Task requirements =
Write out every item below word for word, leaving out the pictures.

Record excerpts =
──────────────────────────────

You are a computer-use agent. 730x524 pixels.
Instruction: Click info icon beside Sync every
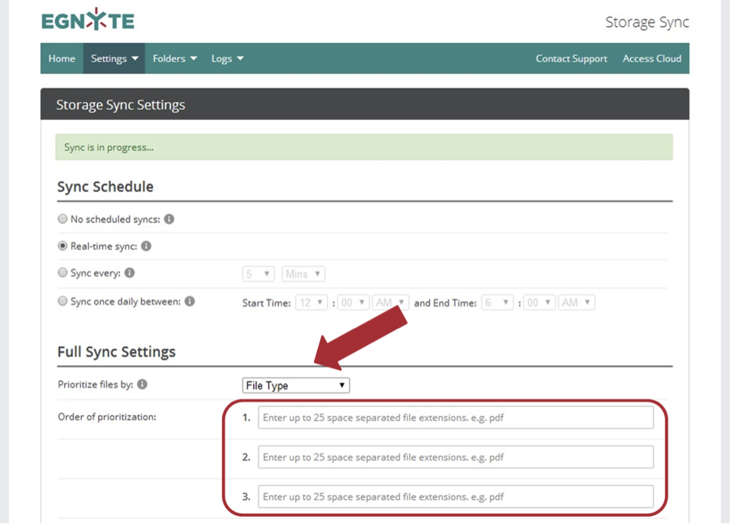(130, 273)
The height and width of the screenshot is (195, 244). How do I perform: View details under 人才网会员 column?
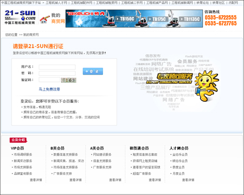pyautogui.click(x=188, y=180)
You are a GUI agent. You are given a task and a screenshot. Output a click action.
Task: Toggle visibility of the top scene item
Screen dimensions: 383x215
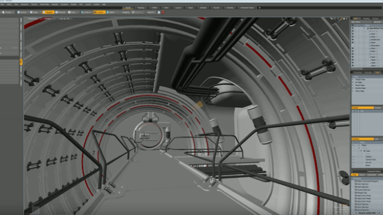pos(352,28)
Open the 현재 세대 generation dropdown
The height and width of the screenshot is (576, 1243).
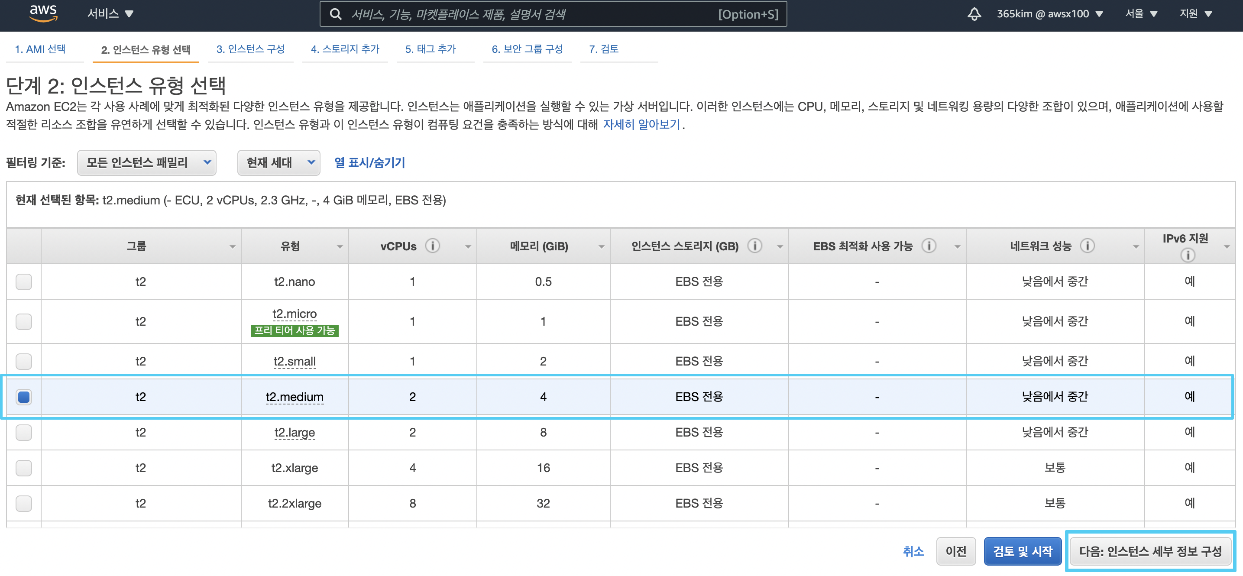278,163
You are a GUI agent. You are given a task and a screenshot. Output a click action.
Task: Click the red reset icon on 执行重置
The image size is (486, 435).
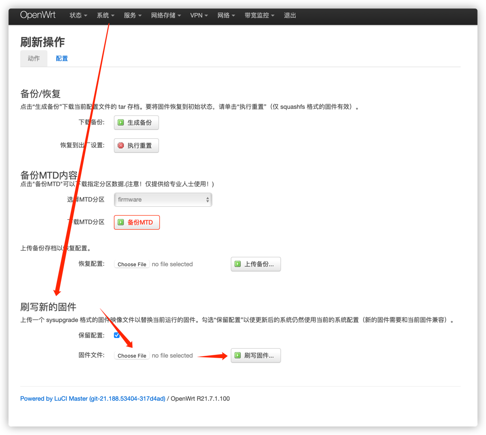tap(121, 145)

──────────────────────────────

Task answer =
You are a computer-use agent. 730x524 pixels.
Instruction: Click info icon beside Sync every
(130, 273)
The height and width of the screenshot is (195, 244). How do I perform: View details under 人才网会员 column?
pyautogui.click(x=188, y=180)
You are a GUI agent. You are given a task and a screenshot. Output a click action.
Task: Toggle visibility of the top scene item
Screen dimensions: 383x215
pos(352,28)
Open the 현재 세대 generation dropdown
The height and width of the screenshot is (576, 1243).
278,163
You are a GUI agent. You are given a task and a screenshot. Output a click action.
Task: Click the red reset icon on 执行重置
The image size is (486, 435).
tap(121, 145)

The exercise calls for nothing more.